Le contrat de cohabitation intergénérationnelle solidaire

Origines et premiers développements de l'habitat intergénérationnel

À l'aube des 70's. Apparu dans les années soixante-dix aux États-Unis, sous l'égide de Maggie Kuhn, fondatrice du mouvement « Gray Panthers », militant pour le droit des personnes âgées, le développement de l'habitat intergénérationnel a poursuivi son essor en Europe dans les années quatre-vingt. Tout d'abord en Grande-Bretagne, puis en Espagne dans les années quatre-vingt-dix. En France, il faut attendre le dramatique épisode de la canicule de 2003 pour que l'isolement des personnes âgées soit mis en exergue. Dès 2004, une association, le Pari Solidaire, met en relation deux générations dont les besoins peuvent s'autoalimenter.
Le rôle primordial des associations. Différentes associations se créent afin de mettre en relation ces deux générations, chacune avec son fonctionnement ou règlement intérieur, souvent basé sur le premier modèle de charte éditée par le Pari Solidaire, appelée « Charte du senior et de l'étudiant ». Celle-ci pose déjà les mots-clés de ce nouveau mode de logement atypique : créer ou retisser le lien social intergénérationnel, prévenir l'isolement des seniors, rendre de menus services, une aide bénévole et une présence du côté des jeunes ; accepter la modestie de la contribution, l'aide reçue, et s'assurer un complément de revenus du côté des plus âgés.

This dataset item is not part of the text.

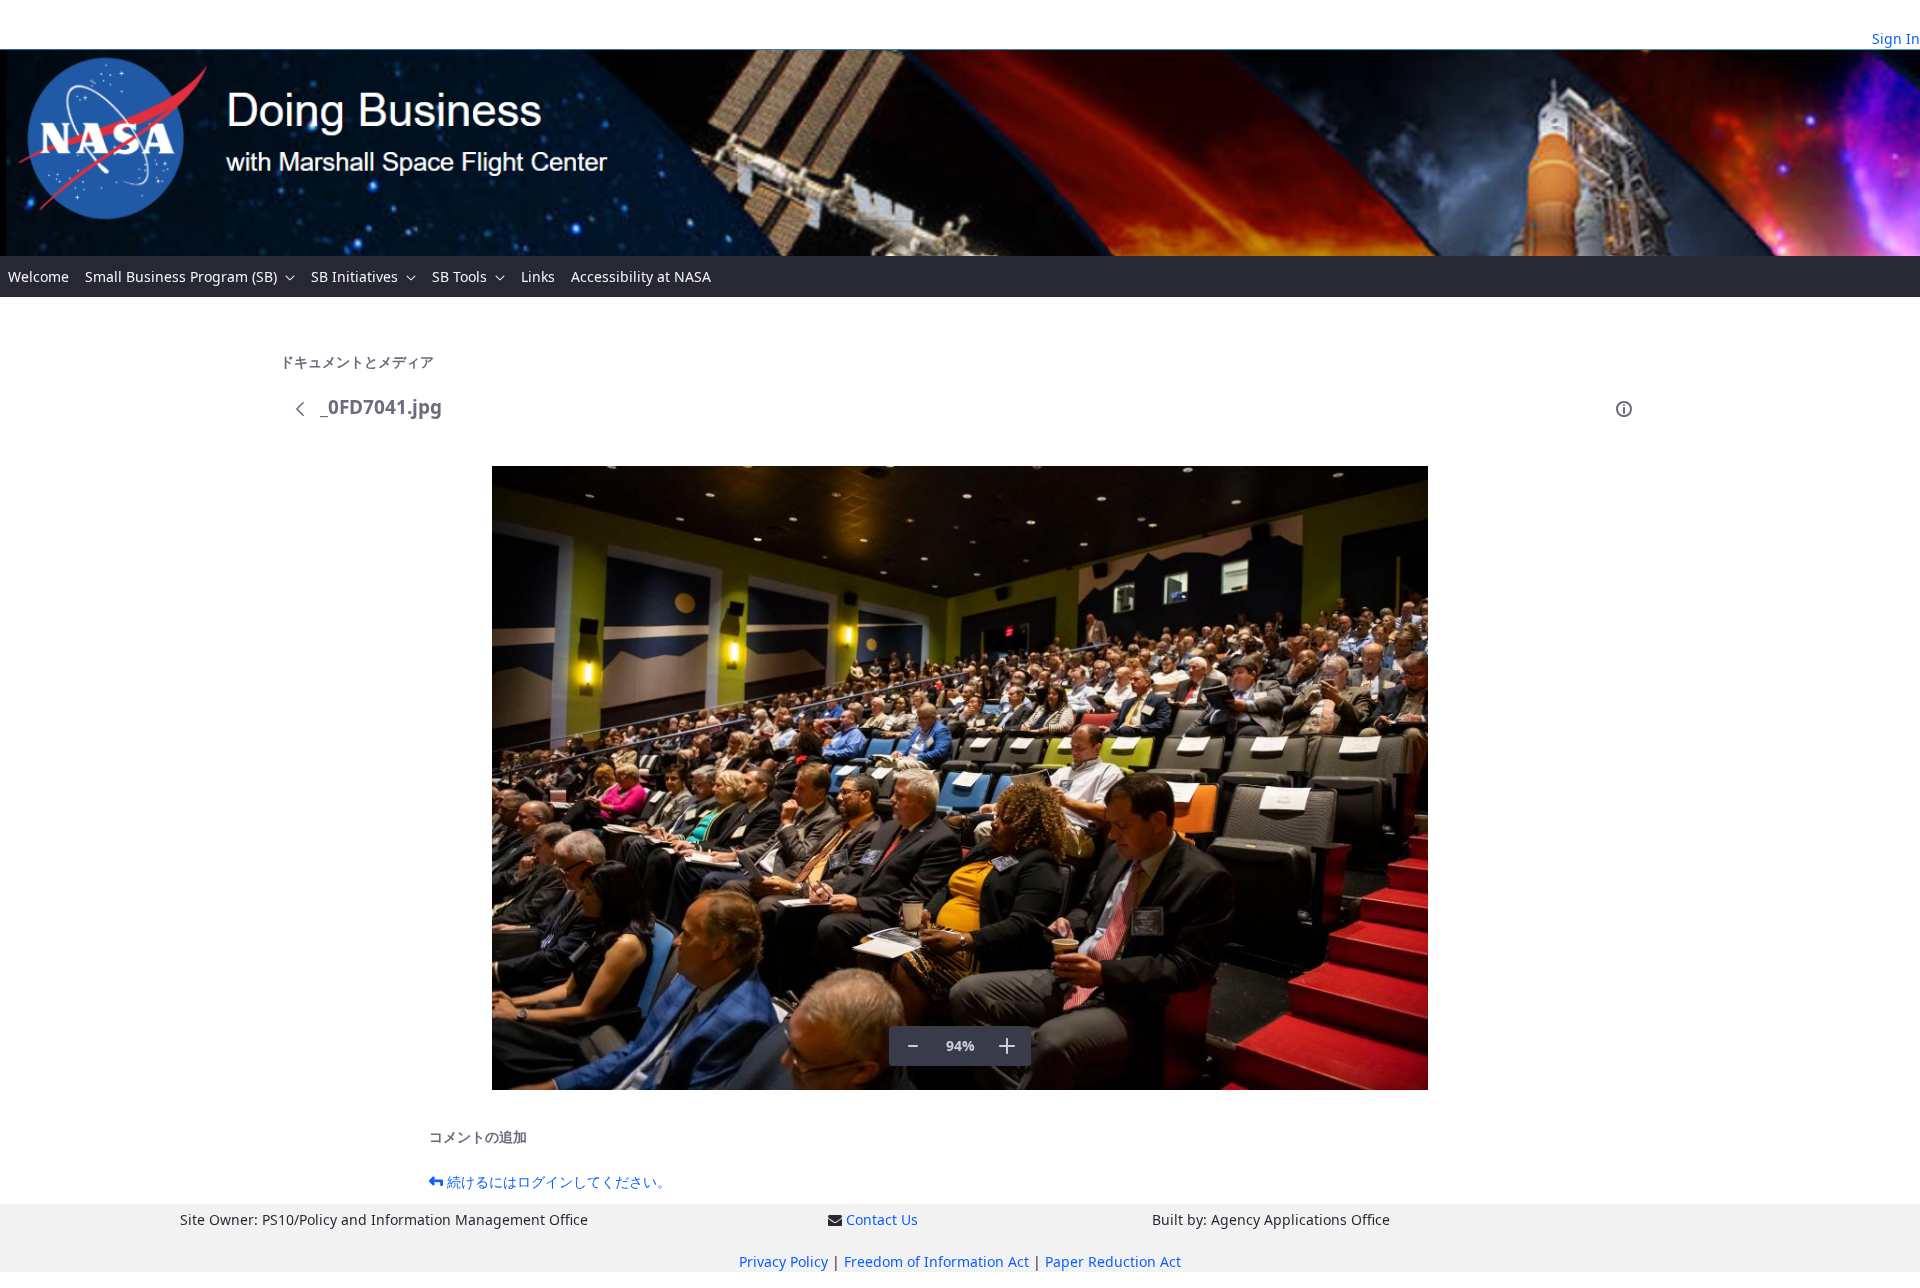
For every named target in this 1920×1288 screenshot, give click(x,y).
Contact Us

Les prémices en France. D'abord actif à Paris et en Île-de-France, le Réseau CoSI (Cohabitation Solidaire Intergénérationnelle) regroupe en 2010 les associations qui se sont créées dans les grandes villes de 2005 à 2009, pour couvrir progressivement tout le territoire. Actuellement vingt et une associations font partie de ce réseau qui encourage la mise en relation des jeunes à la recherche d'un logement avec des seniors disposant d'un espace d'habitation et souhaitant accueillir un colocataire. Aujourd'hui le Pari Solidaire est à l'origine de 2 300 cohabitations. L'institutionnalisation progressive de la cohabitation intergénérationnelle décrite par Joachim Pasquet (directeur du Réseau CoSI), basée essentiellement sur la charte citée supra, continue son essor jusqu'en 2018 grâce aux observations des fédérations, de l'Urssaf et des collectivités.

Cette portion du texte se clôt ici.